Many surge to the front. But it is not out of control – Addison will not let exhibitionism or disorder detract from the work of God’s Spirit. Yet the numbers keep on growing and there are days on which he fears he has lost his way. He dreamt of running a church since he attended first communion at his mother’s local Catholic church in Birmingham as a boy. The feel of the wafer, something that was his alone and during the giving of which he was the sole focus; the sign of the cross made over him specially, by the priest who looked into his eyes deeply and all-seeingly, and still went on looking, Addison’s dark colouring no barrier to the man’s enveloping gaze.
He planned how his church would operate during the time he was at his father’s black Pentecostal fellowship as a gangly teenager. He’d reckoned on the strength of inclusiveness; it pervaded every prayer vigil, every healing meeting and each hour of exuberant worship, during which his father had hugged him as warmly as the next worshipper. The intimacy was strangely unavailable at home. No matter, the fellowship was the thing. Addison had lived for it, ignoring the fact that other teenagers – even his brothers – had derided such displays.
And now he provides it. He never intended to have a following. But the ways of the Lord are strange, he knows, and if he must pastor so many and give of himself so often, well, the Lord will provide strength to bear it. The Followers support him, they chose to be here, they love him. He knows this to be the pinnacle of his achievements: for as long as he can remember, he wanted to be loved. And if this is a sin, he believes it to be overlooked in the greater scheme of things.

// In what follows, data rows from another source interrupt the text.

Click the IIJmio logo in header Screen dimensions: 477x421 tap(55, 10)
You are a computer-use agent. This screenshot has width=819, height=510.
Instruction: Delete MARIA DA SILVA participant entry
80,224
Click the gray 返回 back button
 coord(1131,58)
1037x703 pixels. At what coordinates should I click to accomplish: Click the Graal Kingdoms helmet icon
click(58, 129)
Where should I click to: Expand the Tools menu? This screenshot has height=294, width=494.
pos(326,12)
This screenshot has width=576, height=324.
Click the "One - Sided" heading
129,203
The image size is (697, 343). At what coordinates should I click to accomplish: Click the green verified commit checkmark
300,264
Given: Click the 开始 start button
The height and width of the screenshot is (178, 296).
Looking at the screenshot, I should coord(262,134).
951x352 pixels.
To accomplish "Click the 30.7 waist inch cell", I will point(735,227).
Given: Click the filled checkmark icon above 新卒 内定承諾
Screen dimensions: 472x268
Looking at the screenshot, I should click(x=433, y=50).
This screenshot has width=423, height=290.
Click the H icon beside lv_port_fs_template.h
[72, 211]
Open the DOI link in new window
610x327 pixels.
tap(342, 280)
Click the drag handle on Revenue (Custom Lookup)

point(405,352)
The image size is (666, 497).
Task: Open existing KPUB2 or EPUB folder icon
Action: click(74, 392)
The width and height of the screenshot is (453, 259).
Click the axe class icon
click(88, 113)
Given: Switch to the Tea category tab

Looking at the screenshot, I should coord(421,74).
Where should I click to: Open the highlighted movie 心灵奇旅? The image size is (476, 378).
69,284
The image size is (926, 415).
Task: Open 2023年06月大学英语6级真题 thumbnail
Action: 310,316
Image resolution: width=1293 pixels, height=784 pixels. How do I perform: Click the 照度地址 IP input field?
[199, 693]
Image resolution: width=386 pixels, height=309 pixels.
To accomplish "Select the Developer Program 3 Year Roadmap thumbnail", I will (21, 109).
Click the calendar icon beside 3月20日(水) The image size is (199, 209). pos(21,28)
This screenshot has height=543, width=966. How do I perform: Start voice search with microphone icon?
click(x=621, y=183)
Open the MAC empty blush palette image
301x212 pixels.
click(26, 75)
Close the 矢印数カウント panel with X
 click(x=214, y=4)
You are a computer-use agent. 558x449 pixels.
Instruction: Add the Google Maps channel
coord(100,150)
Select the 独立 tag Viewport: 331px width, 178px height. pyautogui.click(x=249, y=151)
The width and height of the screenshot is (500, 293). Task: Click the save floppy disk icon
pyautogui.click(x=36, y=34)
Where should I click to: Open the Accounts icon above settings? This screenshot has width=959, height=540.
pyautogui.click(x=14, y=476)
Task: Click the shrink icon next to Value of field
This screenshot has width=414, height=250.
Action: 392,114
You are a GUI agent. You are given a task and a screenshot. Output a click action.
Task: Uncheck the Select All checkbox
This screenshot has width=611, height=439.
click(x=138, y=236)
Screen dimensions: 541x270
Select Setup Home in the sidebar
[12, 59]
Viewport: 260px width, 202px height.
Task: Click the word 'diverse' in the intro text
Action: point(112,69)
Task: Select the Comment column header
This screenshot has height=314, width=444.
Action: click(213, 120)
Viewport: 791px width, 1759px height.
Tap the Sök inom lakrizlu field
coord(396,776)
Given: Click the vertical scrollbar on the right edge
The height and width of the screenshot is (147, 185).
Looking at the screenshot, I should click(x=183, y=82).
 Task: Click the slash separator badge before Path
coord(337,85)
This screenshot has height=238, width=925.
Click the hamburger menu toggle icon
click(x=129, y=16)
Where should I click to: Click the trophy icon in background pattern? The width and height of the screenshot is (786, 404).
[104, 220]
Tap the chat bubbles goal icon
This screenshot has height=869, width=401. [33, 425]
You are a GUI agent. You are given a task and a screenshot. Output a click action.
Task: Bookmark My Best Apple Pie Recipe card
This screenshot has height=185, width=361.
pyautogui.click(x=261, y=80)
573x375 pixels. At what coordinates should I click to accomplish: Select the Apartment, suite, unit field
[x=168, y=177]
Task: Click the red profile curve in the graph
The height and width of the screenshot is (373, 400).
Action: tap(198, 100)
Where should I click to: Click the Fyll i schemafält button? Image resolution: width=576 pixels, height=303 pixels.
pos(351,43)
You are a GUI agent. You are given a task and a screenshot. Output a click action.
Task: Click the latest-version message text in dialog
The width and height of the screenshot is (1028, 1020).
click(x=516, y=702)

While he and his assistants lay hands on those who have offered themselves, a young student is overtaken by a spirit of prophecy:
‘The baby will be called Dinah, which means ‘vindicated’. God has chosen her to be a Follower, not just the daughter of a rape victim.’
Addison is rapt. He has never told a single person exactly what Carla suffered before they met. The Lord must have revealed it to the young man. Enforced prostitution is not of course exactly like rape but the words are close enough. He jumps up on the platform again, his waistcoat distinguishing him far more quickly even than his stature. He spreads his arms wide.
‘Hallelujah, man. God has spoken by his Spirit. She is Dinah, named for the Lord. Praise him!’